Before we explain mining pools, let us briefly explain the types of bitcoin miners. Bear in mind that types of miners are different from types of users. Here we mention only two; reference clients and solo miners. “Reference Clients”–these control a wallet to store private keys, a routing node to communicate with others, a blockchain to validate transactions, and mining software to submit hashing power to the network. Solo miners, on the other hand, have no wallet functionality, probably have some other separate wallet software, and solely mine.
Many investors have joined mining pools as opposed to going solo. The cost of mining hardware, cost of electricity, and the need for additional infrastructure have pushed many bitcoin mining enthusiasts to embrace the mining pool business.
Mining pools are like a community enterprise that puts its meager resources together to achieve a common goal with a view to share profits. In short, it is similar to a startup company that brings equity partners to contribute financial resources to make profits from the efforts of many.
Mining pools are individual miners who pull their hash power together with the sole purpose of collectively finding blocks and are rewarded more often.
Why join a mining pool in the first place? There are several advantages. Pool managers or pool operators manage mining pools. These managers ensure that they run the bitcoin full node and distribute jobs to other miners. They also take a reward as compensation for their work. This setup relieves the other miners from storing the whole blockchain. Similar to cloud computing, they give pools access to their hardware in exchange for a share of profits from the pool.
The pros of mining pools are that they give individual and smaller miners the opportunity to make profit without waiting decades to get payment. On top of that, software changes are easy to make. Only one person is running a full node for the mining pool, and that person can upgrade on behalf of the pool.
Cons include trust in the pool manager. You have to rely on them not to squander your mining power or withhold rewards.

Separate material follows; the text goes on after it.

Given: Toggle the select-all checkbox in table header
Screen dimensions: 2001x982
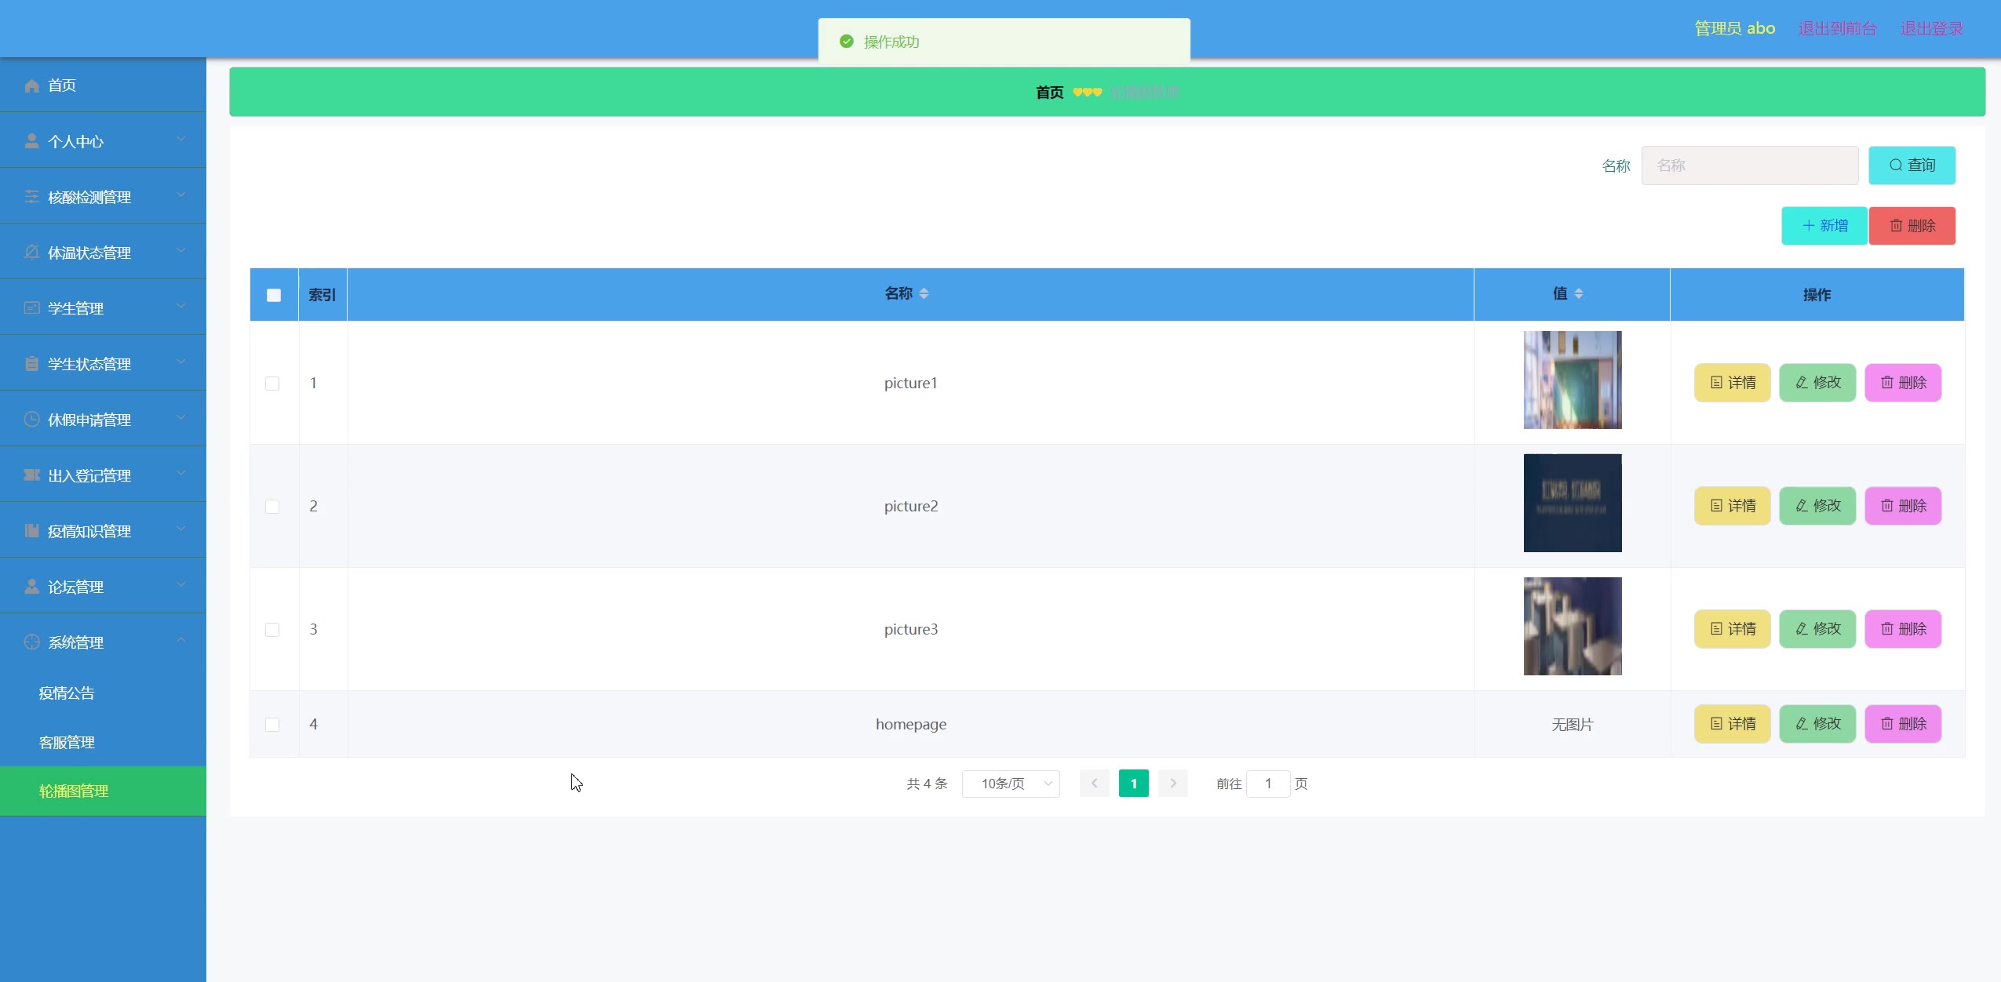Looking at the screenshot, I should (x=273, y=295).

Some sections dislikes large mining pools. For example, GHash.io once approached 50% of the network mining power. Miners within GHash voluntarily pulled out of the mining pool because they were aware of the dangers of approaching 51% of the network.
In addition, another concern is that a single entity might be hiding their total amount of mining power. BTC.com had about 29% of the mining power in their pool, but what could stop them from submitting hash power to other pools? This is known as laundering hashes, by hiding the origin of mining power.
This allows investors to leverage great amounts of mining power without revealing your prowess to the community. By doing so, they experience no backlash while still receiving major profits.